> Extracted records:
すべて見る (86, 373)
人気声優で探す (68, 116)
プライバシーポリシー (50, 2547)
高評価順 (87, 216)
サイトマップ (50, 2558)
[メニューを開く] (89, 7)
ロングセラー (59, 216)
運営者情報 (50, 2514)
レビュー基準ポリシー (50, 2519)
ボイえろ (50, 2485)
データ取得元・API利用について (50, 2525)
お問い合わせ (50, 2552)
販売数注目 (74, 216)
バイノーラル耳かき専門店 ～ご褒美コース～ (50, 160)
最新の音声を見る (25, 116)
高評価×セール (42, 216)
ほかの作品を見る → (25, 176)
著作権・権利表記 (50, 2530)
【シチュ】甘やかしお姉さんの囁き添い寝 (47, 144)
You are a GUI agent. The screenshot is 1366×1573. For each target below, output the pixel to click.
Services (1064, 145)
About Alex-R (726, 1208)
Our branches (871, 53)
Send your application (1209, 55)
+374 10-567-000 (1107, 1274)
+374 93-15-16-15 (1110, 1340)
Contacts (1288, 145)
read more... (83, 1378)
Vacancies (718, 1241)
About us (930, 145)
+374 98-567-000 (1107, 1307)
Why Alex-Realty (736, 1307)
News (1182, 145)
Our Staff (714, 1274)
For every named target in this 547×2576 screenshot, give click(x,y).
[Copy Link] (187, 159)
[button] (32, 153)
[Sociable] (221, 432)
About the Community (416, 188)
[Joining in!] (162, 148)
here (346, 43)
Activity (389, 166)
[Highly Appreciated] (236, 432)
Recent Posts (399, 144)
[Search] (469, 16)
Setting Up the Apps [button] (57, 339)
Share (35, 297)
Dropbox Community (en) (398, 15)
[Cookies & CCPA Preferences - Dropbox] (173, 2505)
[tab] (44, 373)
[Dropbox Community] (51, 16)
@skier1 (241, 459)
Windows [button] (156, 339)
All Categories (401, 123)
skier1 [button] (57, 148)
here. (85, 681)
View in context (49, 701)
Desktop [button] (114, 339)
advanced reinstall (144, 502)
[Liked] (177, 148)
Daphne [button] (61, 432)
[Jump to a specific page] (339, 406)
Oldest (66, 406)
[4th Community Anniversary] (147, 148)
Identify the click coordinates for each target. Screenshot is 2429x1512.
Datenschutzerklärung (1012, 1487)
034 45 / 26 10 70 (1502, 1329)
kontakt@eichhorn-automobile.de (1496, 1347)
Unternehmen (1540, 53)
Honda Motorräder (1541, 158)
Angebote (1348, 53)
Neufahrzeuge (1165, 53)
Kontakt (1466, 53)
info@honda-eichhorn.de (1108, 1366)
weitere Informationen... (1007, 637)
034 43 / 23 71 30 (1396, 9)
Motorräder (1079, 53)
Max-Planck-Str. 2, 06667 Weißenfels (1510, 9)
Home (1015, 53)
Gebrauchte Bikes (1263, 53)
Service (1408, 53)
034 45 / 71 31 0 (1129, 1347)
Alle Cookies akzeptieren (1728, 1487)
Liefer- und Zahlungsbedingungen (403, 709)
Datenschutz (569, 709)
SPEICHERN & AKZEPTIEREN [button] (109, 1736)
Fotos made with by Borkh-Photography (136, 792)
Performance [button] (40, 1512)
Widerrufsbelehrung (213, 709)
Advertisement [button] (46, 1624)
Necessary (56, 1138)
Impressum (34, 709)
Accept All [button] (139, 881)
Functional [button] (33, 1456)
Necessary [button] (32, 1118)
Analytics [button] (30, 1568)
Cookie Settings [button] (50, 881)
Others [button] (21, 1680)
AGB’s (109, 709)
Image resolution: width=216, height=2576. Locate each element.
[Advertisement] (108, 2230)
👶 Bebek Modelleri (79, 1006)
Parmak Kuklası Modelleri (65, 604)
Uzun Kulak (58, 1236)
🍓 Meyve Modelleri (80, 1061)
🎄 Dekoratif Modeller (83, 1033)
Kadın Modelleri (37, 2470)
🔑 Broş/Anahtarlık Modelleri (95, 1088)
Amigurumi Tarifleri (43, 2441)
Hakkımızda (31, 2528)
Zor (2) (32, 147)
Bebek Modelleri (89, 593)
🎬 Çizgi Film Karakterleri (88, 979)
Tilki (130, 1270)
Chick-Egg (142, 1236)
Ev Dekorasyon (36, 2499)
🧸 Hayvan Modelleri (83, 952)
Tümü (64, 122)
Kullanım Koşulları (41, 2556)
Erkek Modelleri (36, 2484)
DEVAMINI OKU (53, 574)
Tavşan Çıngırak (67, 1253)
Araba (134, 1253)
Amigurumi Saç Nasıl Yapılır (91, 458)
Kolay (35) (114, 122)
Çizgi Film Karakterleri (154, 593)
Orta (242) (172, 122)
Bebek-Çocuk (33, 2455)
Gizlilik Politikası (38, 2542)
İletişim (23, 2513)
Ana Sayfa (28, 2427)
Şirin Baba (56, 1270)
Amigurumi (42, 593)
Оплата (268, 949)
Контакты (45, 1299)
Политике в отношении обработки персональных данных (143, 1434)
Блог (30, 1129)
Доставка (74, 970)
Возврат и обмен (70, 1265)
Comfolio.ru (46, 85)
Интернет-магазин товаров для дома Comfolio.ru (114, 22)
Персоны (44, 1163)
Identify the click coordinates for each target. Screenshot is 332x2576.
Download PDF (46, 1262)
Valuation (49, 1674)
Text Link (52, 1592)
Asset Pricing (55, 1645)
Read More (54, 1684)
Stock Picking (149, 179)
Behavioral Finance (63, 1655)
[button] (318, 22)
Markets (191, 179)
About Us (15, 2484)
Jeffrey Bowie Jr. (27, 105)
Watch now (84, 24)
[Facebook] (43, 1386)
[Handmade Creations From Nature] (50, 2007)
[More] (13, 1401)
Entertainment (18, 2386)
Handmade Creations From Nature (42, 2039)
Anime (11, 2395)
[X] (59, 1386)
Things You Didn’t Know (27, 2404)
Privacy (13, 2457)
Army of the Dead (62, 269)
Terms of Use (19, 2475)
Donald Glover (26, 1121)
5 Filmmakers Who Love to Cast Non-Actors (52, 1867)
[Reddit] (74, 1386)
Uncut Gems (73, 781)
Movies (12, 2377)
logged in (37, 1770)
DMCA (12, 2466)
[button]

> What you will do:
A faithful retyping of every entry above is the task.

> Exercise output:
すべて見る (86, 373)
人気声優で探す (68, 116)
プライバシーポリシー (50, 2547)
高評価順 (87, 216)
サイトマップ (50, 2558)
[メニューを開く] (89, 7)
ロングセラー (59, 216)
運営者情報 (50, 2514)
レビュー基準ポリシー (50, 2519)
ボイえろ (50, 2485)
データ取得元・API利用について (50, 2525)
お問い合わせ (50, 2552)
販売数注目 (74, 216)
バイノーラル耳かき専門店 ～ご褒美コース～ (50, 160)
最新の音声を見る (25, 116)
高評価×セール (42, 216)
ほかの作品を見る → (25, 176)
著作権・権利表記 (50, 2530)
【シチュ】甘やかしお姉さんの囁き添い寝 (47, 144)
You are a GUI agent. The screenshot is 1366×1573. For each target below, output the pixel to click.
Services (1064, 145)
About Alex-R (726, 1208)
Our branches (871, 53)
Send your application (1209, 55)
+374 10-567-000 (1107, 1274)
+374 93-15-16-15 (1110, 1340)
Contacts (1288, 145)
read more... (83, 1378)
Vacancies (718, 1241)
About us (930, 145)
+374 98-567-000 (1107, 1307)
Why Alex-Realty (736, 1307)
News (1182, 145)
Our Staff (714, 1274)
For every named target in this 547×2576 screenshot, give click(x,y).
[Copy Link] (187, 159)
[button] (32, 153)
[Sociable] (221, 432)
About the Community (416, 188)
[Joining in!] (162, 148)
here (346, 43)
Activity (389, 166)
[Highly Appreciated] (236, 432)
Recent Posts (399, 144)
[Search] (469, 16)
Setting Up the Apps [button] (57, 339)
Share (35, 297)
Dropbox Community (en) (398, 15)
[Cookies & CCPA Preferences - Dropbox] (173, 2505)
[tab] (44, 373)
[Dropbox Community] (51, 16)
@skier1 (241, 459)
Windows [button] (156, 339)
All Categories (401, 123)
skier1 [button] (57, 148)
here. (85, 681)
View in context (49, 701)
Desktop [button] (114, 339)
advanced reinstall (144, 502)
[Liked] (177, 148)
Daphne [button] (61, 432)
[Jump to a specific page] (339, 406)
Oldest (66, 406)
[4th Community Anniversary] (147, 148)
Identify the click coordinates for each target. Screenshot is 2429x1512.
Datenschutzerklärung (1012, 1487)
034 45 / 26 10 70 (1502, 1329)
kontakt@eichhorn-automobile.de (1496, 1347)
Unternehmen (1540, 53)
Honda Motorräder (1541, 158)
Angebote (1348, 53)
Neufahrzeuge (1165, 53)
Kontakt (1466, 53)
info@honda-eichhorn.de (1108, 1366)
weitere Informationen... (1007, 637)
034 43 / 23 71 30 (1396, 9)
Motorräder (1079, 53)
Max-Planck-Str. 2, 06667 Weißenfels (1510, 9)
Home (1015, 53)
Gebrauchte Bikes (1263, 53)
Service (1408, 53)
034 45 / 71 31 0 (1129, 1347)
Alle Cookies akzeptieren (1728, 1487)
Liefer- und Zahlungsbedingungen (403, 709)
Datenschutz (569, 709)
SPEICHERN & AKZEPTIEREN [button] (109, 1736)
Fotos made with by Borkh-Photography (136, 792)
Performance [button] (40, 1512)
Widerrufsbelehrung (213, 709)
Advertisement [button] (46, 1624)
Necessary (56, 1138)
Impressum (34, 709)
Accept All [button] (139, 881)
Functional [button] (33, 1456)
Necessary [button] (32, 1118)
Analytics [button] (30, 1568)
Cookie Settings [button] (50, 881)
Others [button] (21, 1680)
AGB’s (109, 709)
Image resolution: width=216, height=2576. Locate each element.
[Advertisement] (108, 2230)
👶 Bebek Modelleri (79, 1006)
Parmak Kuklası Modelleri (65, 604)
Uzun Kulak (58, 1236)
🍓 Meyve Modelleri (80, 1061)
🎄 Dekoratif Modeller (83, 1033)
Kadın Modelleri (37, 2470)
🔑 Broş/Anahtarlık Modelleri (95, 1088)
Amigurumi Tarifleri (43, 2441)
Hakkımızda (31, 2528)
Zor (2) (32, 147)
Bebek Modelleri (89, 593)
🎬 Çizgi Film Karakterleri (88, 979)
Tilki (130, 1270)
Chick-Egg (142, 1236)
Ev Dekorasyon (36, 2499)
🧸 Hayvan Modelleri (83, 952)
Tümü (64, 122)
Kullanım Koşulları (41, 2556)
Erkek Modelleri (36, 2484)
DEVAMINI OKU (53, 574)
Tavşan Çıngırak (67, 1253)
Araba (134, 1253)
Amigurumi Saç Nasıl Yapılır (91, 458)
Kolay (35) (114, 122)
Çizgi Film Karakterleri (154, 593)
Orta (242) (172, 122)
Bebek-Çocuk (33, 2455)
Gizlilik Politikası (38, 2542)
İletişim (23, 2513)
Ana Sayfa (28, 2427)
Şirin Baba (56, 1270)
Amigurumi (42, 593)
Оплата (268, 949)
Контакты (45, 1299)
Политике в отношении обработки персональных данных (143, 1434)
Блог (30, 1129)
Доставка (74, 970)
Возврат и обмен (70, 1265)
Comfolio.ru (46, 85)
Интернет-магазин товаров для дома Comfolio.ru (114, 22)
Персоны (44, 1163)
Identify the click coordinates for each target. Screenshot is 332x2576.
Download PDF (46, 1262)
Valuation (49, 1674)
Text Link (52, 1592)
Asset Pricing (55, 1645)
Read More (54, 1684)
Stock Picking (149, 179)
Behavioral Finance (63, 1655)
[button] (318, 22)
Markets (191, 179)
About Us (15, 2484)
Jeffrey Bowie Jr. (27, 105)
Watch now (84, 24)
[Facebook] (43, 1386)
[Handmade Creations From Nature] (50, 2007)
[More] (13, 1401)
Entertainment (18, 2386)
Handmade Creations From Nature (42, 2039)
Anime (11, 2395)
[X] (59, 1386)
Things You Didn’t Know (27, 2404)
Privacy (13, 2457)
Army of the Dead (62, 269)
Terms of Use (19, 2475)
Donald Glover (26, 1121)
5 Filmmakers Who Love to Cast Non-Actors (52, 1867)
[Reddit] (74, 1386)
Uncut Gems (73, 781)
Movies (12, 2377)
logged in (37, 1770)
DMCA (12, 2466)
[button]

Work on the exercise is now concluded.